Despite everything, however, the
project was unable to take off for procedural and infrastructural reasons. But
things seem to have changed with Modi’s rise to power at the centre. The
project obtained environmental clearance despite the earlier assurances by
Environment Minister Alina Saldanha to the contrary. Although the villagers
went to court against the clearance and, with the Goa Foundation, obtained a
stay on further felling of tress, M/s Leading Hotels apparently felt emboldened
enough to try to terrorize their way into taking over the land and destroying
the orchards there.
While the issue of Tiracol was thus
on the boil, Goan newspapers also reported the opposition of villagers to a
proposed Marina project in Sancoale, close to the port town of Vasco. The project proposal had
been forwarded by the Investment Promotion and Facilitation Board to the
panchayat of the village of Sancoale. The company intending to develop this marina is M/s Yacht Heaven
(Pvt) Ltd, registered in the name of Umaji Vishwasrao Chowgule and Arjun Ashok
Chowgule.
The Chowgules, as is widely known in Goa, made their fortunes
first-and-foremost through mining operations. The close links that many Goan
real estate companies have with the mining industry is important to note, as
this is how economic, political, and social capital already in possession of
such class and caste elites, get transformed within the real estate industry,
thus pushing tenants out of their lands.
In this context, it was interesting
to note the editorial in O Heraldo (19 May, 2015), which talked about the popular opposition to such mega
projects, taking two of the most recent examples, the blatant goondaism at
Tiracol and the Marina project at Sancoale, as cases in point. The editorial
revealed how the Investment Promotion and Facilitation Board (IPFB), which has
the current Chief Minister Laxmikant Parsekar as its chairman, would try to
circumvent the locals as well as government bodies like the Pollution Control
Board and the State Bio-Diversity Board. One of the members of the IPFB in a
private conversation revealed to the editor of O Heraldo that since the “IP[F]B has given its approval, the
project proponents can go to the pollution board and tell them to better give
permission since the IP[F]B has the CM [Laxmikant Parsekar] as its chairman”.

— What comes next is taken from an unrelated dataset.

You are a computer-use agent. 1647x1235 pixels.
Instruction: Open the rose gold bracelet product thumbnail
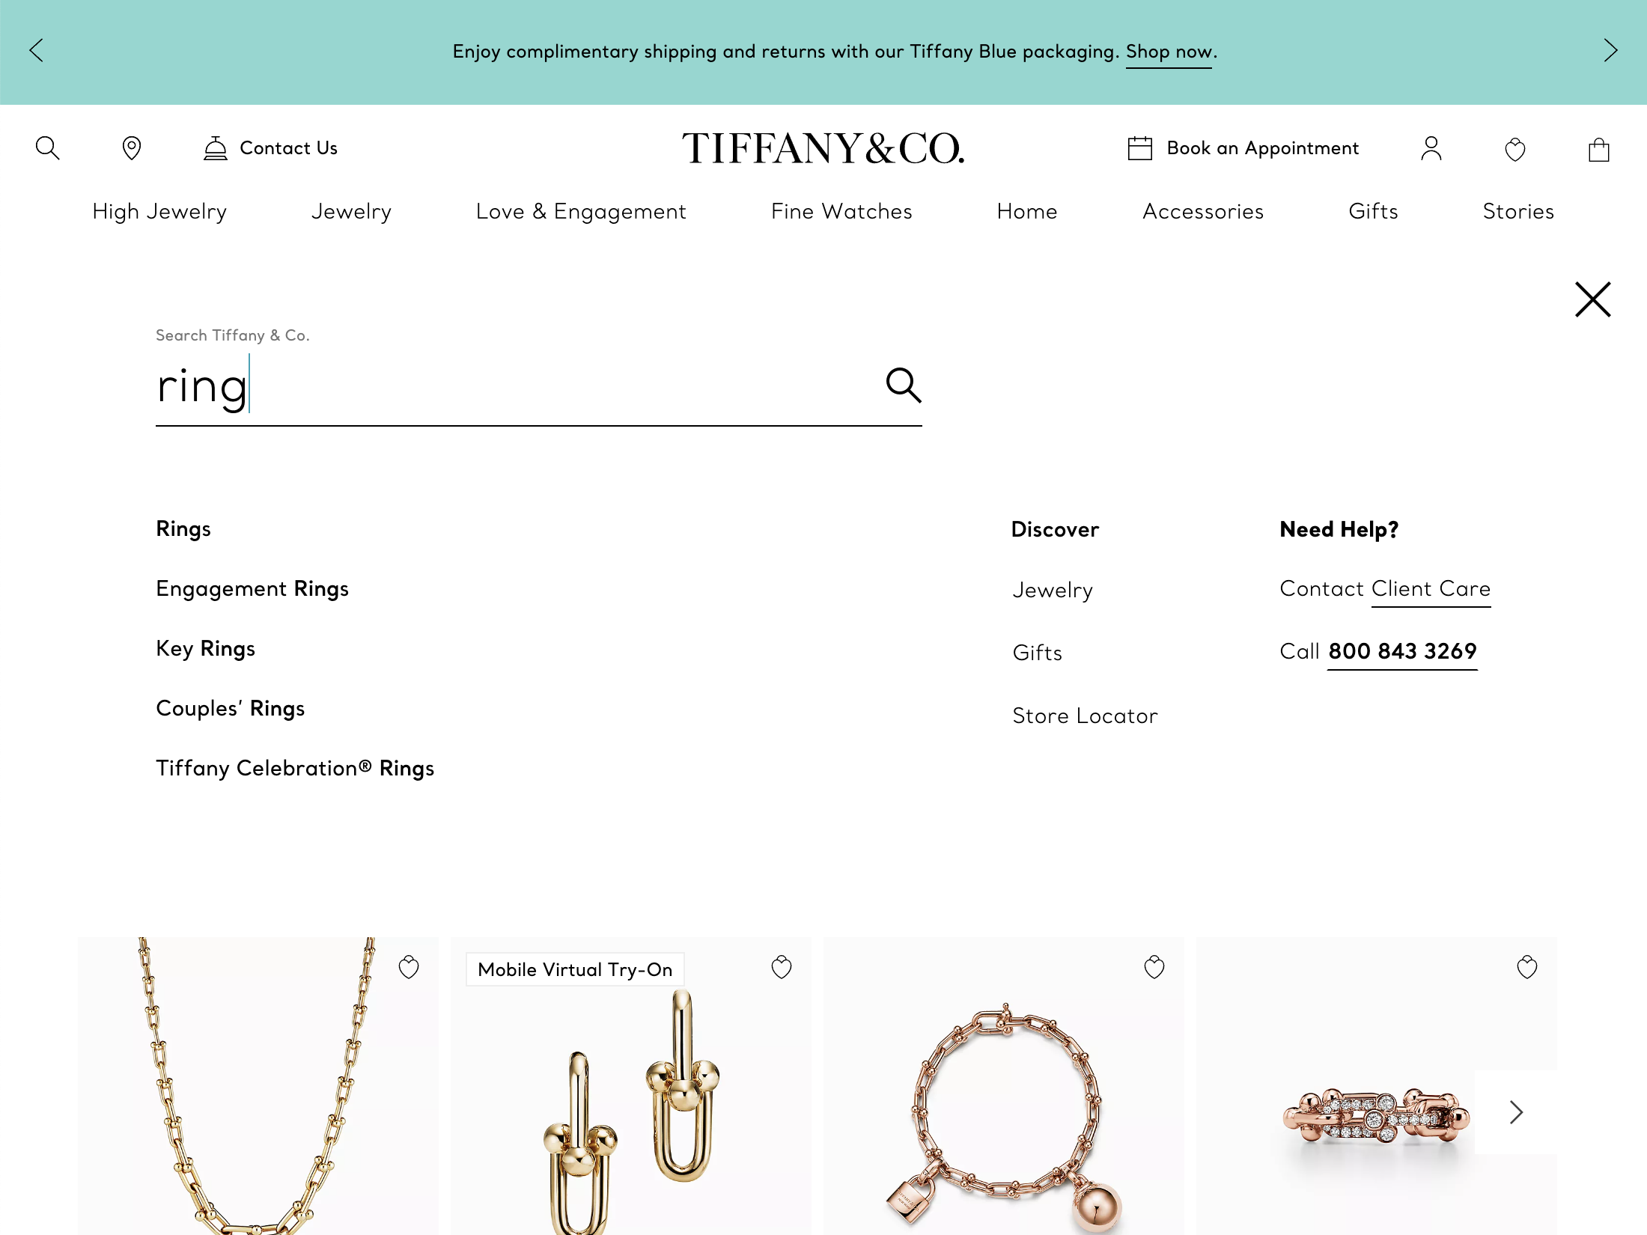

The editorial further notes that this “shows the mindset of a body made to
clear projects at a rapid pace to meet the very ambitious investment target of
the government”. What we can see here is how a narrowly framed conception of
‘development’ is being used by the Goan government in collusion with corporates
(bhatkars of a different kind) to
push the people of Goa off their land.
So, what we see is that, although
the mundkar and agricultural
population in Goa is not able to forge alliances with similar beleaguered
communities across India and the world, more bhatkars – in the form of national and global capitalists – are getting added to the old ones in
Goa. These national and multi-national corporations have allied themselves with
the local Goan bhatkars and thus
combine modern as well as traditional power to drive out the mundkars and the agricultural tenants
from their ancestral homes and the lands that they have long tended.